* О задании
Выведите дословно отрывок из текста для анализа, начиная со слов «Более прозаические Гланц» и далее вплоть до слов «секторе Западного фронта.».

* Текст для анализа
= = =
Более прозаические Гланц и его соавтор Джонатан Хауз писали, что советские стратегические цели простирались очень далеко, вплоть до уничтожения немецких сил на юге России: Ставка стремилась к коллапсу вражеской обороны на всём проотяжении восточного фронта. Другими словами, Марс, Сатурн, Уран, Юпитер, были другой редакцией сталинского большого плана разгрома вермахта в ходе одного удара. Несомненно, это были амбиции, присущие Сталину. Действительно, даже когда Марс обманул ожидания, Сталин не оставил идею отбросить немецкие армии в секторе Западного фронта.

Операция Марс была не таким большим поражением Жукова, как ржевско-вяземская. Марс был операцией, в которой не удалось совершить прорыв фронта группы армий Центр, как и во многих других предыдущих попытках в этом районе. Отличием было то, что Марс немного лучше, чем предыдущие операции обеспечивался ресурсами и концептуально был связан с Ураном, составляя с ним двойное наступление. Эти две операции были освещены в прессе только тогда, когда Марс провалился и перестал считаться главным ударом. Марс не достиг успеха потому, что группа армий Центр была сильна и окопалась на позициях значительно лучше, чем немецкие армии на юге, и не так, как в летней кампании.

Несмотря на поражение, Марс был необходимым дополнением к Урану. Ставка едва ли могла игнорировать большие немецкие силы в этом районе, так как Сталин, и вероятно Жуков тоже, продолжали считать советскую столицу главной целью Гитлера. По мнению Михаила Мягкова, стратегическое изменение обстановки на юге должно было помочь достижению успеха, если бы центральный сектор немцев не был бы защищён так хорошо. Раньше или позже Красная армия должна была справиться с группой армий Центр.

Ответ Гитлера на окружение сил Паулюса в Сталинграде был двойным. Первое, была предпринята попытка поддержать 6-ю армию снабжением по воздуху. Проблемой стало то, что люфтваффе должны были перебрасывать 300 тонн грузов в день, а самолётов для этого не имелось (половина транспортной авиации была задействована для помощи отступающим немецким армиям в северной Африке, находящимся под ударом операции Торч). Погода также была помехой воздушным перевозкам, а в небе над Сталинградом красные ВВС были весьма сильны. Второе, операция «Зимний шторм», попытка прорыва к Сталинграду группы армий Дон, специально выделенных для этой цели сил.

Под командованием фельдмаршала Эриха фон Манштейна немцы осуществили прорыв, но были остановлены в 25-30 милях от цели, а войска Паулюса не смогли в тех условиях пробить дорогу навстречу к ним. В любом случае Гитлер принял решение, что 6-я армия должна сражаться и скорее умереть, чем вести рискованное и бесславное отступление. Подобно Сталину, Гитлер видел ценность тактической обороны, особенно если выбор был не велик. Важным последствием операции «Зимний шторм» было то, что она принудила Советы пересмотреть планы операции Сатурн. Вместо него Ставка начала операцию «Малый Сатурн», чтобы остановить манёвр Манштейна. Манштейн был остановлен, но Ростов не удалось освободить до февраля 1943 года. Задержка позволила группе армий А отойти с Кавказа.
= = =
* Фрагмент данных
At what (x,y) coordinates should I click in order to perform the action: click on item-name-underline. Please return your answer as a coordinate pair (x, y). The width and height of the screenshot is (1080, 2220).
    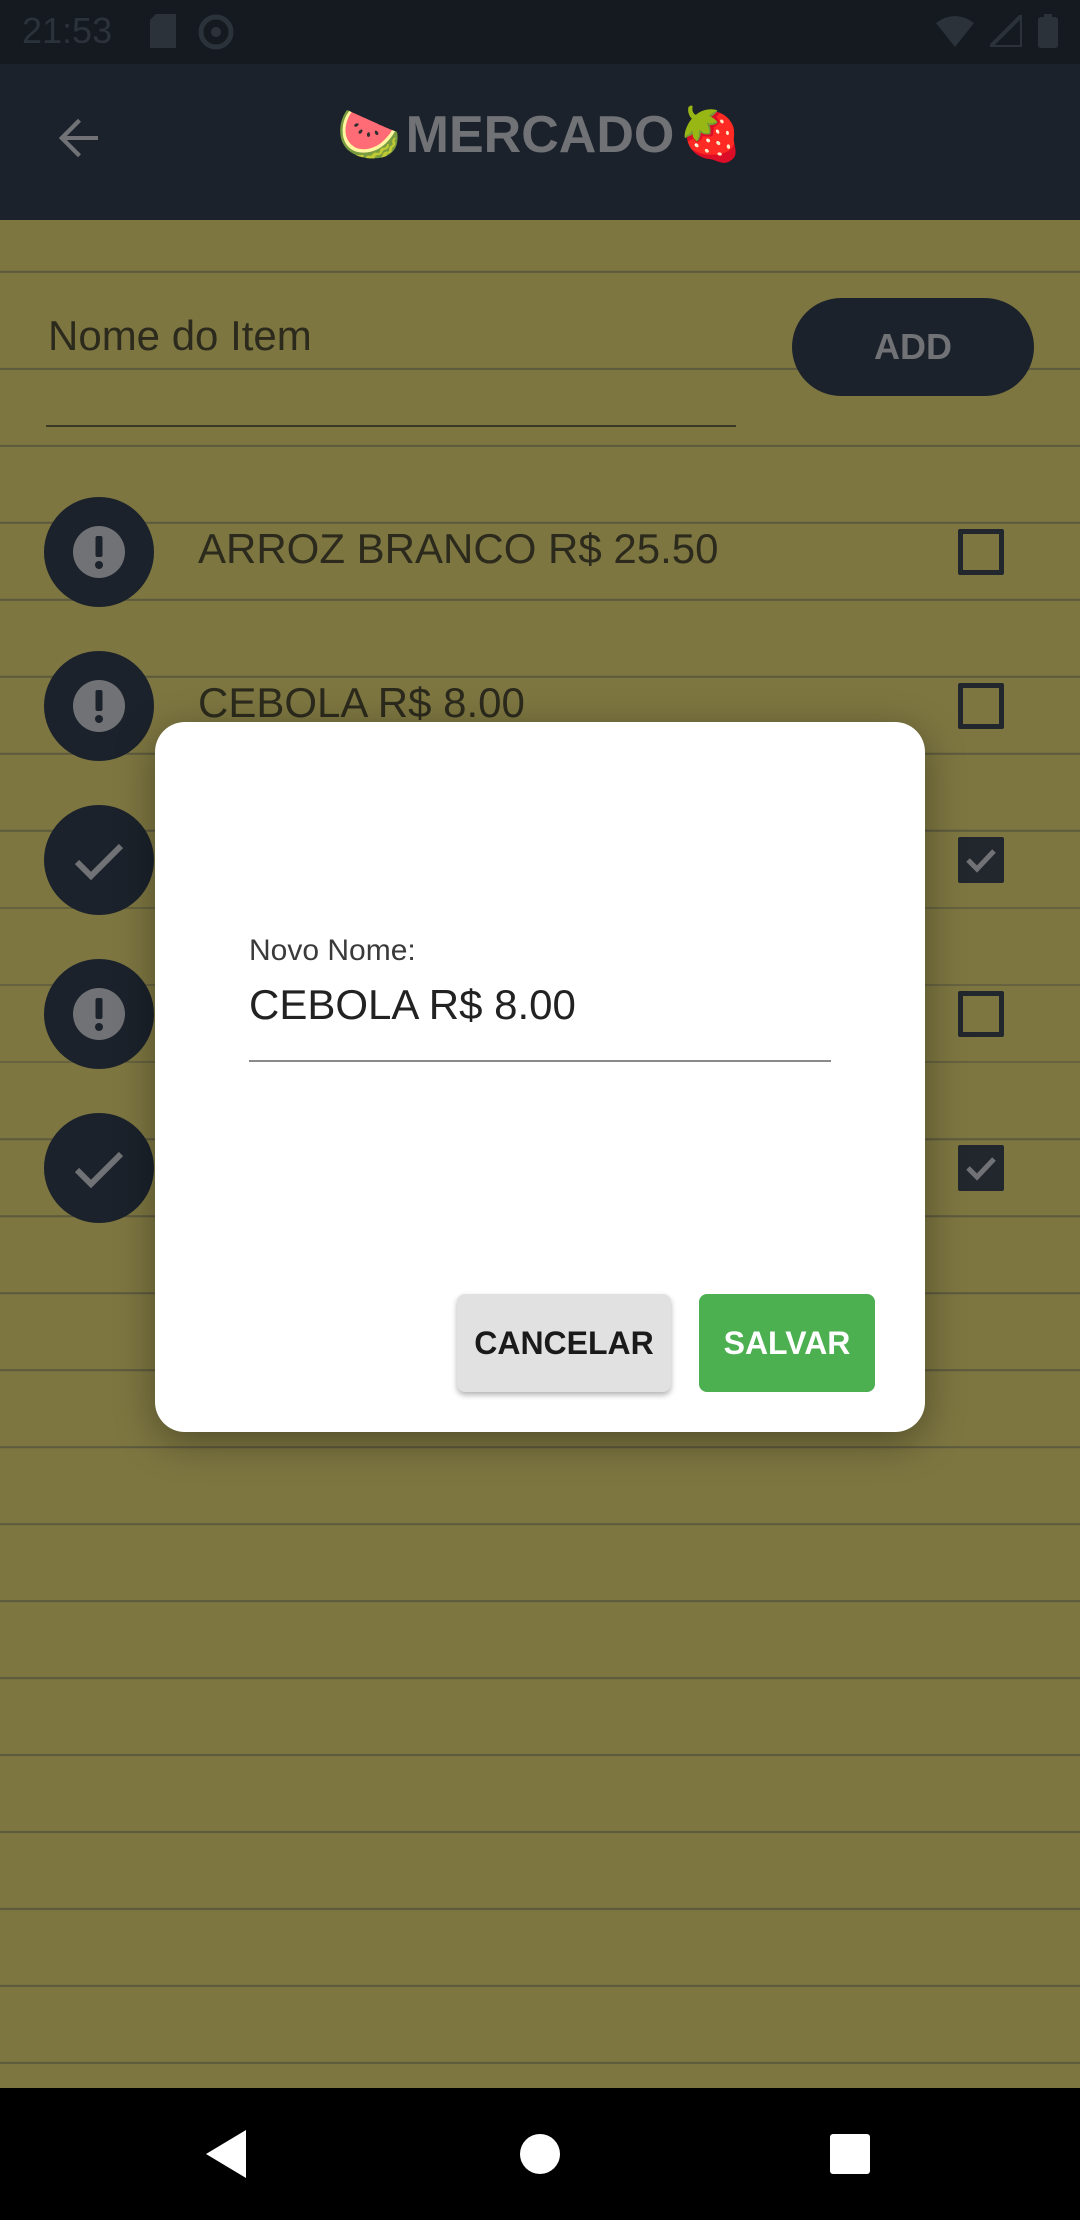
    Looking at the image, I should click on (391, 426).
= = =
* Ваше решение
Более прозаические Гланц и его соавтор Джонатан Хауз писали, что советские стратегические цели простирались очень далеко, вплоть до уничтожения немецких сил на юге России: Ставка стремилась к коллапсу вражеской обороны на всём проотяжении восточного фронта. Другими словами, Марс, Сатурн, Уран, Юпитер, были другой редакцией сталинского большого плана разгрома вермахта в ходе одного удара. Несомненно, это были амбиции, присущие Сталину. Действительно, даже когда Марс обманул ожидания, Сталин не оставил идею отбросить немецкие армии в секторе Западного фронта.